Posted by windbells at 2005-07-14 00:17:28 on Problem 2478
In Reply To:这样都超时好像在自己的机器上也慢啊 我都把与当前量有关的欧拉函数都提前求了 Posted by:Washington at 2005-07-14 00:15:51
> #include <stdio.h> 
> #include <string.h> 
> #include <math.h> 
> #define max 1000000 
> #define maxn 10000 
> 
> bool c[maxn+1]; 
> int a[10],e[max+1],b[maxn+1],f[max+1]; 
> __int64 d[max+1]; 
> 
> void init() 
> { 
>         int i,j,n,t; 
> 
>         memset(c,0,sizeof(c)); 
>         memset(b,0,sizeof(b)); 
> 
>         for (i=4;i<=maxn;i+=2) 
>                 c[i]=1; 
>         n=maxn/3+1; 
>         j=0; 
>         for (i=2;i<=maxn;i++) 
>                 if (c[i]==0) 
>                 { 
>                         b[++j]=i; 
>                         for (t=i;t<=maxn;t+=i) 

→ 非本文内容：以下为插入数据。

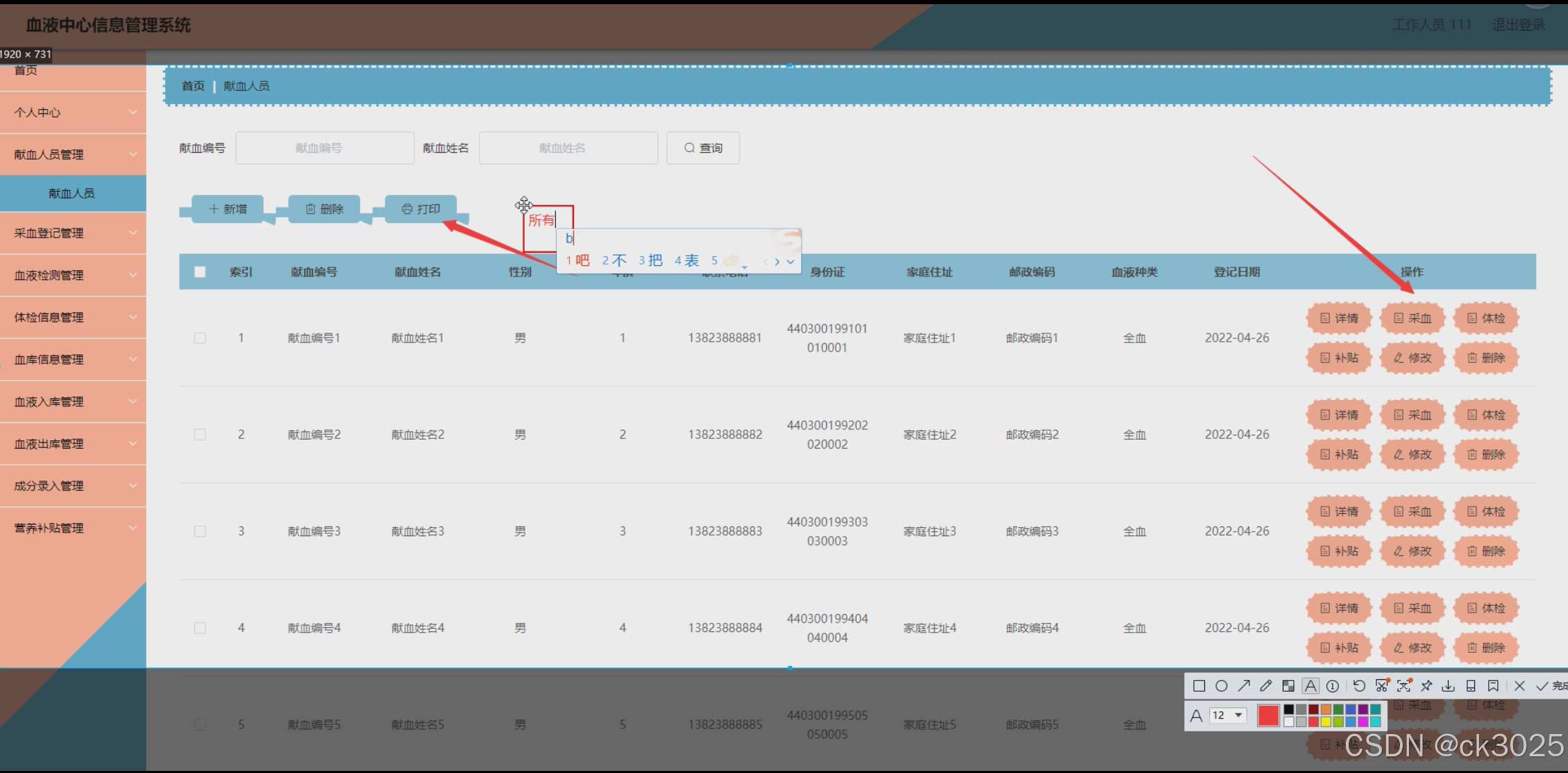Toggle the select-all header checkbox
The width and height of the screenshot is (1568, 773).
coord(200,272)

>                                 c[t]=1; 
>                 } 
> } 
> 
> int main() 
> { 
>         init(); 
>         int i,j,n,s,r,k,t; 
> 
>         
>         memset(d,0,sizeof(d)); 
>         memset(e,0,sizeof(e)); 
>         memset(f,0,sizeof(f)); 
>         for (i=1;i<=max;i++) 
>         { 
>               if (f[i]==0) 
>               { 
>                         memset(a,0,sizeof(a)); 
>                         r=0; 
>                         n=i; 
>                         s=sqrt((double)n)+1; 
>                         for (j=1;b[j]<=s;j++) 
>                         { 
>                                 if (n%b[j]==0) 
>                                 { 
>                                         r++; 
>                                         a[r]=b[j]; 
>                                         while (n%b[j]==0) 
>                                                 n/=b[j]; 
>                                 } 
>                         } 
>                         if (n!=1) 
>                         { 
>                                 r++; 
>                                 a[r]=n; 
>                         } 
>                         e[i]=i; 
>                         for (t=1;t<=r;t++) 
>                                 e[i]=e[i]/a[t]*(a[t]-1); 
>                         for (t=1;t<=r;t++)
>                                 for (k=i*a[t];k<=max && k>0;k*=a[t]) 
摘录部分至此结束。